Nicht nur im LFO, auch anderweitig ist die Kooperation mit Maja Osojnik ein Fixpunkt in Schellanders Musikarbeit, gipfelnd im fabelhaften Duo Rdeča Raketa, auf Deutsch: rote Rakete. Impuls dafür war die Einladung zum Sajeta-Festival nahe Tolmin/Slowenien 2008, es folgten zwei formidable Tonträger – die Kassette „old girl, old boy“ (mosz) und die Platte „wir werden“ (GOD records) – und eine ganze Reihe markanter Auftritte. Zudem gab es eine Kooperation mit der Autorin Lisa Spalt, einen Soundtrack für Stefan Richters Spielfilm „Wir waren da“, Musik zu einem Tanzstück für Vita Osojnik, Majas Zwillingsschwester, und eine weitreichende Zusammenarbeit mit dem Filmarchiv Austria. Im Rahmen der CinemaSessions, kuratiert von Karl Wratschko, entstand „Traversing the Balkan“, ein historisches Roadmovie, das auf der Grundlage dokumentarischer Aufnahmen von Wien bis Istanbul führte. Schellander und Osojnik vertonten es live an Originalschauplätzen in Österreich, Slowenien, Kroatien, Serbien und Mazedonien bis hin in die Türkei.

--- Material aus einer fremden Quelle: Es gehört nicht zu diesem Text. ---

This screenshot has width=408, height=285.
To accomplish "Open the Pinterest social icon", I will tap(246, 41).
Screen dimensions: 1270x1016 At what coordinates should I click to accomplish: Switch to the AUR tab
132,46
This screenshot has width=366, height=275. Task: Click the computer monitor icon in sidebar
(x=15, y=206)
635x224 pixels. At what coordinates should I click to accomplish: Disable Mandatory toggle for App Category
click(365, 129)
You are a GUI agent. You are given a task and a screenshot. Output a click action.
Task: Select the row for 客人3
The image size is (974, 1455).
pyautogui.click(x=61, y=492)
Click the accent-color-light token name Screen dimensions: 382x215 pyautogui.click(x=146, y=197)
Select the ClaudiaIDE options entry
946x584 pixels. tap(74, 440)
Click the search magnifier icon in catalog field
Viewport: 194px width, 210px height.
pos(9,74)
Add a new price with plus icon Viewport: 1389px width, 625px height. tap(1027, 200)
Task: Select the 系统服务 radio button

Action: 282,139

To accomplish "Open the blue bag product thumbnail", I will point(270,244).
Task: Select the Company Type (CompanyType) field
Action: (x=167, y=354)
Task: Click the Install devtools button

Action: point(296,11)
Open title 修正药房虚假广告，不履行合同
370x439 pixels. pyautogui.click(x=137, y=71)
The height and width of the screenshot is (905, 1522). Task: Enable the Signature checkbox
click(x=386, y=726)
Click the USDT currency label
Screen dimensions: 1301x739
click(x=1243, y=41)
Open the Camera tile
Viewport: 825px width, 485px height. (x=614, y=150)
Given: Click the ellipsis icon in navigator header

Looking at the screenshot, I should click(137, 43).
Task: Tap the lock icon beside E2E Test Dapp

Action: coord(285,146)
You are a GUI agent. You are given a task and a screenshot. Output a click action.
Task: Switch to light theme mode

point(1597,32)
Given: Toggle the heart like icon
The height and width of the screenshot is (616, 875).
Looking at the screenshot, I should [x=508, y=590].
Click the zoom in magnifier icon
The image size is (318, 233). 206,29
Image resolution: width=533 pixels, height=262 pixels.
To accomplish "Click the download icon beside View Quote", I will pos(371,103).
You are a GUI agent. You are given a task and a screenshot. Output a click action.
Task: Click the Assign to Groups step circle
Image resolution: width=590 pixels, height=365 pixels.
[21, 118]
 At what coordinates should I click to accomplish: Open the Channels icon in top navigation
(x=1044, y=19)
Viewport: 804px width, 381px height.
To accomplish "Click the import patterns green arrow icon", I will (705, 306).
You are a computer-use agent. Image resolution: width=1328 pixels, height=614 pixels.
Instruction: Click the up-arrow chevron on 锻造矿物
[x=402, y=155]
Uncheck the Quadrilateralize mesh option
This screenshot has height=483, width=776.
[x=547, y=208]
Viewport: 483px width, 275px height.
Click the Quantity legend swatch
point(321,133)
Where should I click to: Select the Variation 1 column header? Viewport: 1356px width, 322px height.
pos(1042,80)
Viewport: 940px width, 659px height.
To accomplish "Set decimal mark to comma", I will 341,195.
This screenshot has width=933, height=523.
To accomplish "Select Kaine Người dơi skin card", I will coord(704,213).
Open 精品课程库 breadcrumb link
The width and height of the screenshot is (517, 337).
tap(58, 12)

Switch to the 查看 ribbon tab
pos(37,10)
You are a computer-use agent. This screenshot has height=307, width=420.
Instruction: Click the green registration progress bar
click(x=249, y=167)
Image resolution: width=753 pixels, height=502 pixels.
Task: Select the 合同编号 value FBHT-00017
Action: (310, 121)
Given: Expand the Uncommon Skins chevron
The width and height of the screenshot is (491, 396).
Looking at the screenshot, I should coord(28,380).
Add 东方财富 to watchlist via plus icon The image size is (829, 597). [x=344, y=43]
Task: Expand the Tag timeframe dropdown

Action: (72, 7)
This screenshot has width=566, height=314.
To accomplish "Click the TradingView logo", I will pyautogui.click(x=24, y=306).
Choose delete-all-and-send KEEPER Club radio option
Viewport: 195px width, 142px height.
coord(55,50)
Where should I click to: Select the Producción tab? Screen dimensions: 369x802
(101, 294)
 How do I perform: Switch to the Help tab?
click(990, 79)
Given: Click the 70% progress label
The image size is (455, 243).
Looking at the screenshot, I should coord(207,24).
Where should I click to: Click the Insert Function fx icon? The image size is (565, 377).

Neben anderen temporären Kooperationen schrieb Matija Schellander für die Expo Mailand ein Stück für die Hackbrettspielerin Franziska Fleischanderl und für das Klangkollektiv snim, das für diesen Zweck zwei Tänzer aus Korea integrierte. Überhaupt bescherten ihm seine vielfältigen Beziehungen zu Südkorea eine Bereicherung, die er nicht missen möchte. Nach mehrmaligen Gastspielen mit dem Extended-Cellisten Noid (bürgerlich: Arnold Haberl) fand Matija bald Kontakt zu Ryu Hankil, auf dessen Label The Manual dann seine Soloplatte „sum šum“ erschien, und zu den Kollegen Choi Joonyong, Hong Chulki und Sangtae Jin. Die räumliche Distanz stelle zwar ein Hindernis dar, aber „das sind inzwischen beste Freunde. Ich strebe unbedingt eine ständige Zusammenarbeit mit ihnen an“.